At the heart of the dispute is Diageo PLC’s plan to sell its entire 65 percent shareholding in EABL — held through an investment vehicle called Diageo Kenya Limited — to Tokyo-based Asahi Group Holdings in a transaction worth approximately $2.3 billion, or Sh340 billion. The deal also covers Diageo’s 53.68 percent stake in spirits manufacturer UDV Kenya, with EABL retaining the remaining shares and management control of that subsidiary.
In a letter dated June 23, 2026, EABL’s advocates — Iseme, Kamau & Maema — urged the Chief Justice to take administrative action to consolidate the multiple High Court proceedings challenging the deal. The brewer cautioned that cases filed across different High Court stations risked producing contradictory rulings from courts of equal jurisdiction over the same matter, which it described as an abuse of court process and a violation of the principle of judicial comity.

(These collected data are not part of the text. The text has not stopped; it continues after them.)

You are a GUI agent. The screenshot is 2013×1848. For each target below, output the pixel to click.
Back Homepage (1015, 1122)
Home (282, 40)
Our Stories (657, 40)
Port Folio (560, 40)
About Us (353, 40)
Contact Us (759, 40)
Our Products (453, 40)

EABL pointed out that Nairobi courts had by then declined on three separate occasions to halt the transaction. On April 9, a bid by beer distributor Bia Tosha Distributors Limited to stop the deal was dismissed. On June 18, the court threw out a similar application by JILK Construction Company and others. On June 22, yet another Nairobi court declined to grant interim orders, finding that the public interest favoured allowing the transaction to proceed.
The complication, EABL said, was that on that very same June 18 — the day JILK’s application was dismissed in Nairobi — a petitioner named Christine Irungu filed a fresh case in Machakos and walked away with conservatory orders blocking Diageo, EABL, and Asahi from completing the transaction pending further court directions. EABL clarified it was not disputing the Machakos court’s jurisdiction, but raised serious concern over what it described as forum shopping and a fragmented judicial approach to the matter.
The company also drew attention to the economic consequences of the ongoing uncertainty, noting the transaction is expected to deliver Sh42 billion in capital gains tax revenue to the Kenyan government. EABL warned that the legal impasse could hurt shareholders, employees, suppliers, distributors and investors, while chipping away at confidence in Kenya’s business and regulatory environment.
The brewer urged the Chief Justice to step in both to safeguard the integrity of the judicial process and to protect Kenya’s standing as a reliable and predictable destination for large-scale foreign investment.